Le 18 mai 2023, le journal en ligne Algérie patriotique a publié un article très étrange intitulé « L’imposteur Pascal Boniface, le râtelier de Schiappa et le général tortionnaire ». Il y est écrit : « Pascal Boniface qualifie le général Nezzar de “tortionnaire”, en appuyant son propos par l’affirmation fallacieuse que ce fait serait “documenté”, mettant ainsi à l’abri de sa vérité apocryphe les terroristes islamistes qu’il absout de leurs crimes. » Toute la suite de l’article ne vise qu’à dénoncer la prétendue « vérité apocryphe » de Boniface, notamment en qualifiant de « torchon » mon livre La Sale Guerre (La Découverte, 2001), où je documentais comme bien d’autres les crimes des forces spéciales de l’armée. Mais rien n’est dit de la source de la déclaration attribuée à une « vidéo » indéterminée du politologue français, ni de la raison pour laquelle ce dernier aurait récemment éprouvé le besoin d’évoquer les accusations de « général tortionnaire » portées contre le général Nezzar, ministre algérien de la Défense de 1990 à 1993.

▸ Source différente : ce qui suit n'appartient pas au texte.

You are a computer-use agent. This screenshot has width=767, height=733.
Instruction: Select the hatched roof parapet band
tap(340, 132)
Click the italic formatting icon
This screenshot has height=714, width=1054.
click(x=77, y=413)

En naviguant sur le Web, on découvre rapidement que cet article hystérique vise en fait principalement une chronique vidéo de Boniface au sujet du journaliste algérien Mohamed Sifaoui (dont Algérie patriotique ne cite pas le nom), mis en cause pour son rôle dans le scandale du « Fond Marianne » de Marlène Schiappa. Le propos principal de cette chronique, diffusée le 11 mai 2023 sur YouTube sous le titre « Fonds Marianne, Mohamed Sifaoui : crédibilité médiatique et complotisme », est de relater de nombreux épisodes rocambolesques de la carrière médiatique de M. Sifaoui attestant son total « manque de crédibilité ». En dix minutes, Boniface ne consacre qu’une seule phrase (à 4 mn 8 sec.) au « cas Nezzar » : « En 2002, [Mohamed Sifaoui] a accepté d’aller témoigner en faveur du général Nezzar, accusé d’être tortionnaire, ce qui était largement documenté. » Il est étonnant que cette seule phrase ait suffi à déclencher la logorrhée haineuse du journaliste d’Algérie patriotique. Mais cette réaction est significative de la sensibilité toujours actuelle du sujet dans l’Algérie des généraux et mérite donc qu’on s’y attarde.

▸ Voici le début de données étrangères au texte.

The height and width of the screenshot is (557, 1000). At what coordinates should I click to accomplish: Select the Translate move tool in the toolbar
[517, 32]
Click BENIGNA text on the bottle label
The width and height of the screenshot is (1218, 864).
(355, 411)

Dans le monde de Nezzar et ses sbires, la vérité n’a pas de place

Rien ne vaut l’examen des faits : le général Khaled Nezzar est-il ou non un « tortionnaire » ? On sait que celui qui est le propriétaire principal d’Algérie patriotique, journal dirigé par son fils, est poursuivi en Suisse depuis 2011 pour « crimes de guerre et crimes contre l’humanité ». On sait aussi qu’en Algérie, une partie du passé, surtout ce qui a eu lieu entre 1991 et 2002, fut effacée de la mémoire officielle grâce à une atroce loi d’amnistie imposant l’amnésie comme raison d’État. Peut-être a-t-on oublié dans quel carcan, dans quel étau nous a enfermés le chef de la junte militaire et du coup d’État de janvier 1992 ?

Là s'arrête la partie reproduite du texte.